Released 22 November 1968 | Length 0:52 | |
Recorded 20 August 1968,EMI Studios, London Genre Experimental pop, lo-fi, psychedelic folk |
"Wild Honey Pie" is a short song by the Beatles written by Paul McCartney (credited to Lennon–McCartney) and released on The Beatles (also known as the "White Album").
Contents
Background
McCartney is the sole performer on the recording. At the time, John Lennon and Ringo Starr were working on other White Album songs, and George Harrison was on holiday in Greece.

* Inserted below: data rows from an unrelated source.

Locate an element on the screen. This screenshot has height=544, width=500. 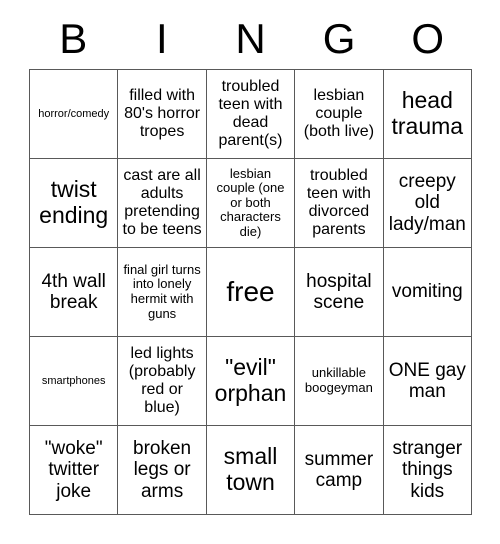
bingo-cell: filled with 80's horror tropes is located at coordinates (162, 114).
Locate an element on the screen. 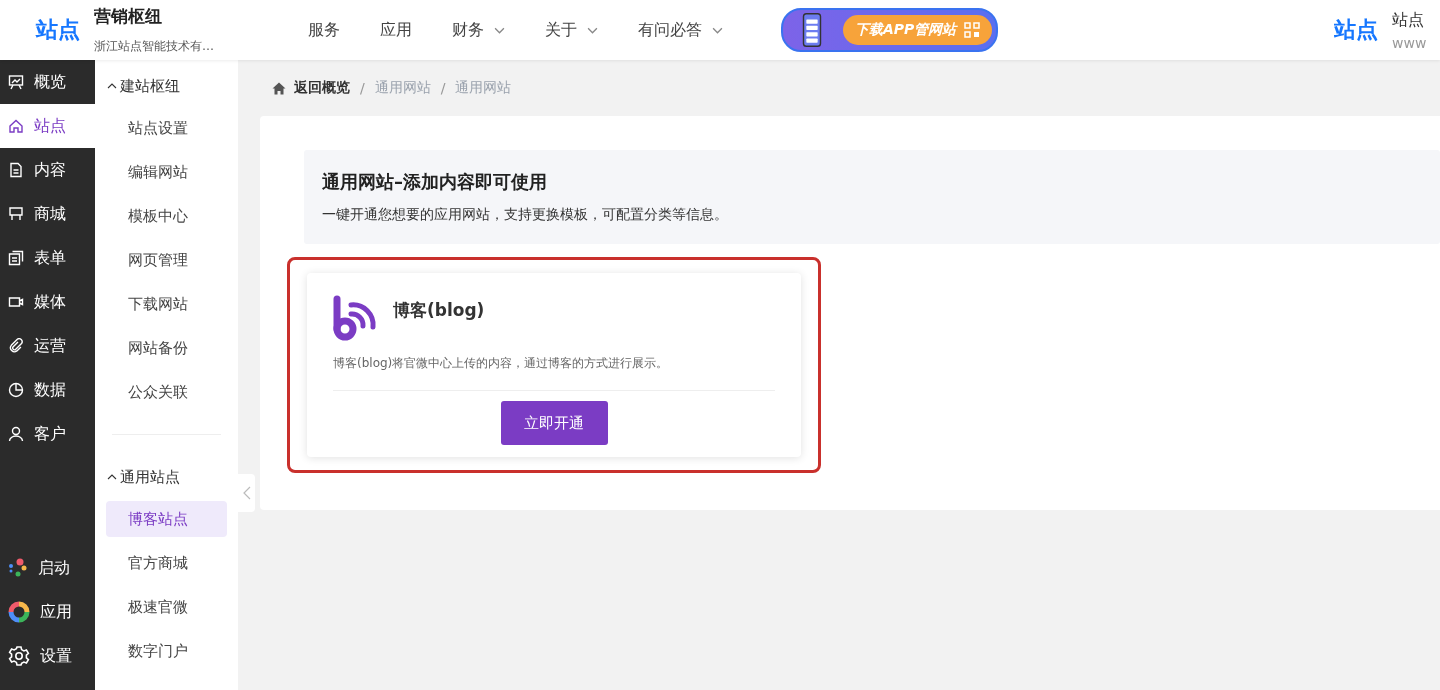 This screenshot has width=1440, height=690. settings-icon is located at coordinates (19, 656).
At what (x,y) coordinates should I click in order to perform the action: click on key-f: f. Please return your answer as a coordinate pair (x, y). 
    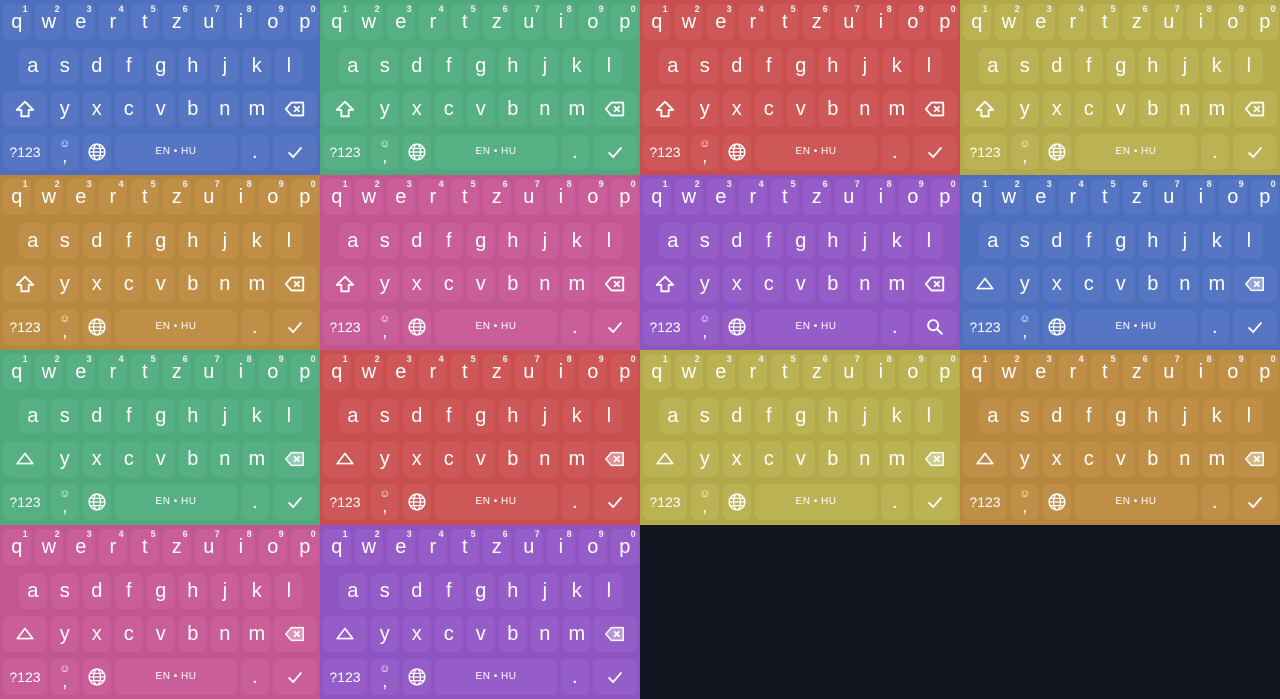
    Looking at the image, I should click on (449, 591).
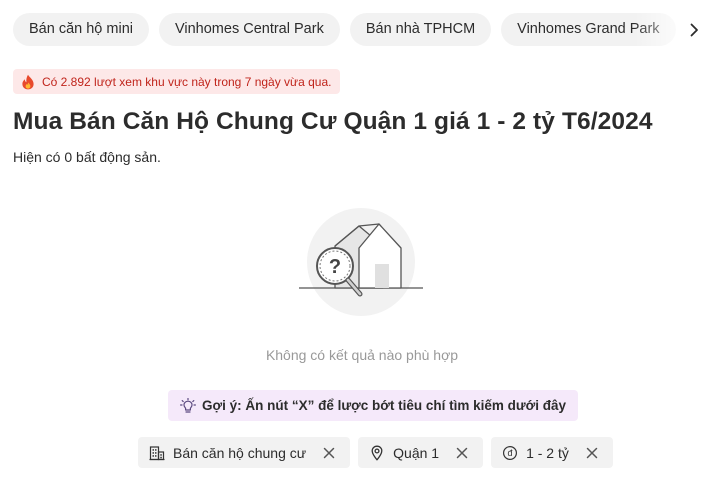  What do you see at coordinates (240, 452) in the screenshot?
I see `filter-label-property-type: Bán căn hộ chung cư` at bounding box center [240, 452].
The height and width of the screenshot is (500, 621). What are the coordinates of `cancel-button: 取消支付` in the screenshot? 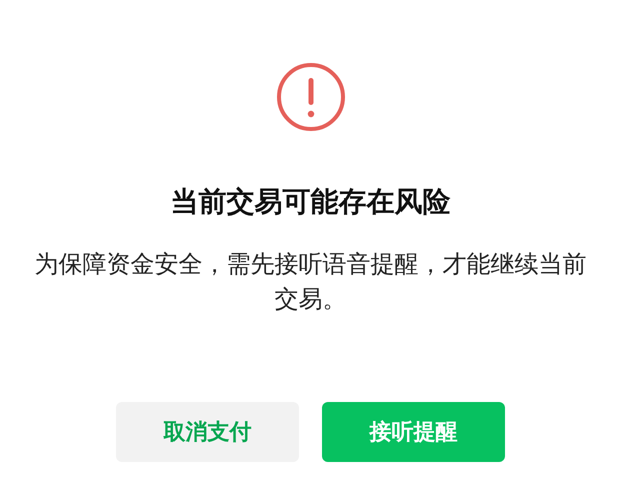 It's located at (208, 432).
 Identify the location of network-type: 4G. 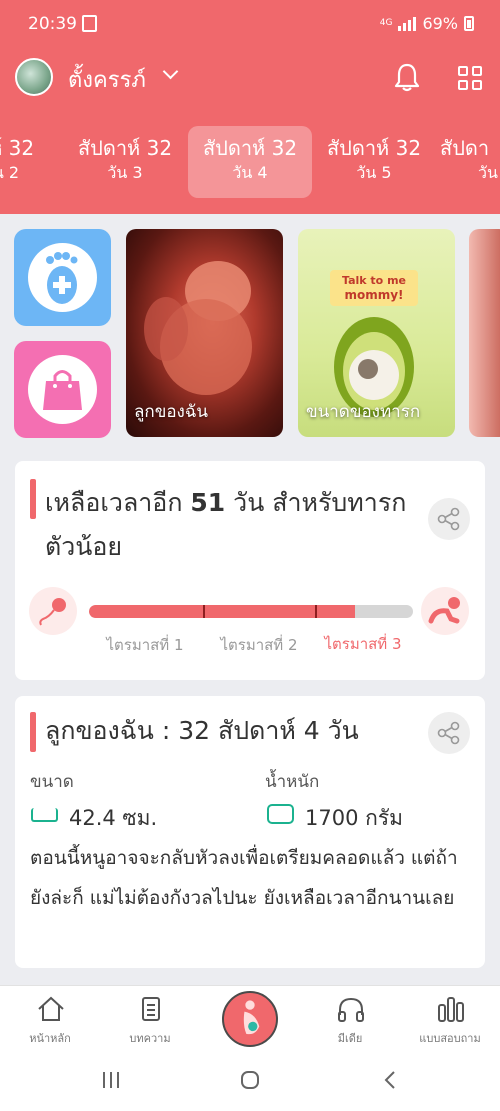
(386, 23).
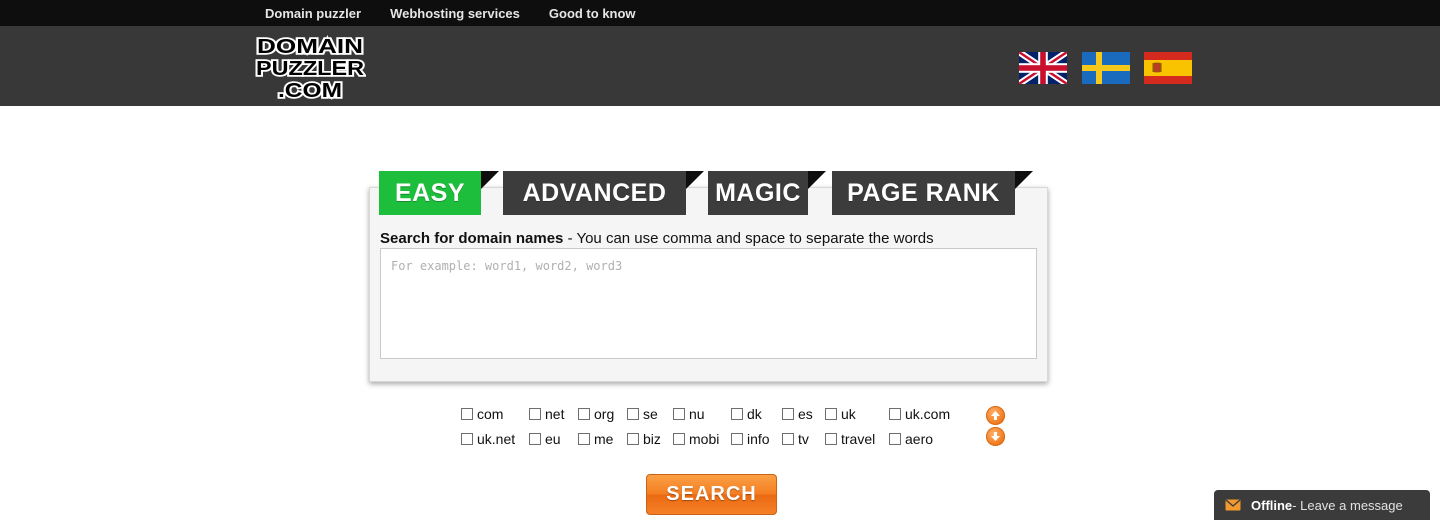 This screenshot has height=520, width=1440. Describe the element at coordinates (697, 414) in the screenshot. I see `tld-label: nu` at that location.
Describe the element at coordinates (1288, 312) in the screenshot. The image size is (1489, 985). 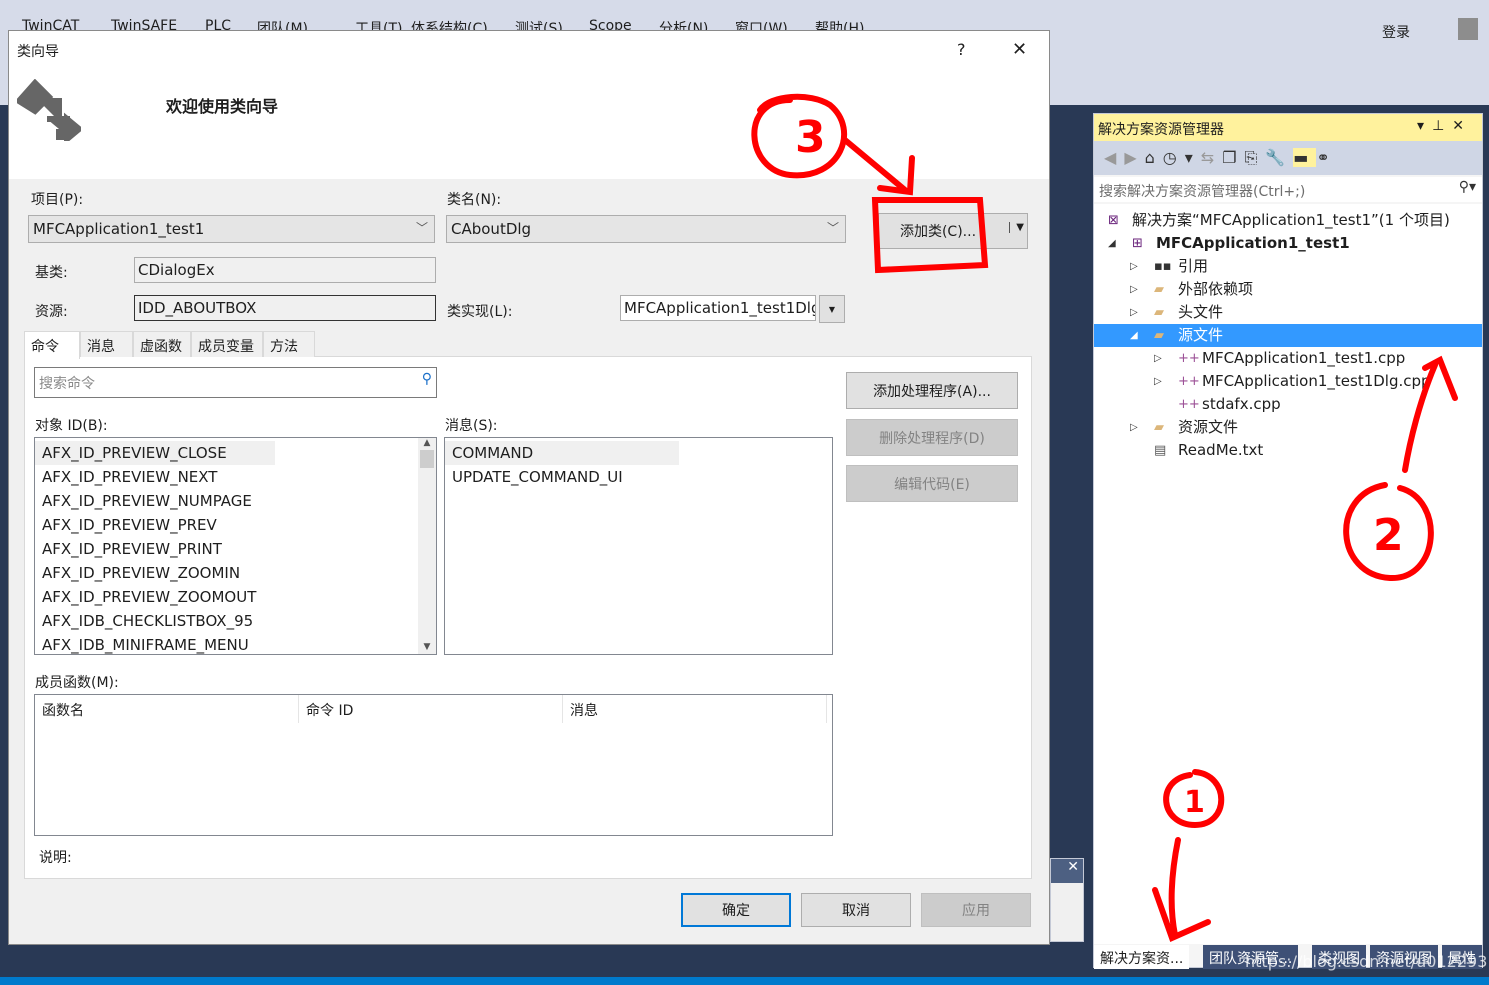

McCartney said of this song: "We were in an experimental mode, and so I said, 'Can I just make something up?' I started off with the guitar and did a multitracking experiment in the control room or maybe in the little room next door. It was very home-made; it wasn't a big production at all. I just made up this short piece and I multitracked a harmony to that, and a harmony to that, and a harmony to that, and built it up sculpturally with a lot of vibrato on the [guitar] strings, really pulling the strings madly. Hence, 'Wild Honey Pie', which was a reference to the other song I had written called 'Honey Pie'."
According to McCartney, the song might have been excluded from The Beatles album, but Harrison's wife, Pattie Boyd, "liked it very much so we decided to leave it on the album".
Critical reception
In 2003, Stylus Magazine ranked the song at number 1 on their list of the "Top Ten Filler Tracks", saying "the greatest piece of filler to ever clutter an over-ambitious double album". A "Playing God" piece by the same magazine from the following year, in which the author creates a personalised version of the track listing, also suggested the song as the album's first track, saying "instead of acclimation track like 'Back in the USSR', sound-wise at least, this version of The White Album utilizes the sproing guitar and yarbled vocals of 'Wild Honey Pie' as its opening salvo. It's meant here to let the listener know that this is going to be like no Beatles album they've ever heard. At the beginning of the last measure of the song, the next track ['Helter Skelter'] barrels in."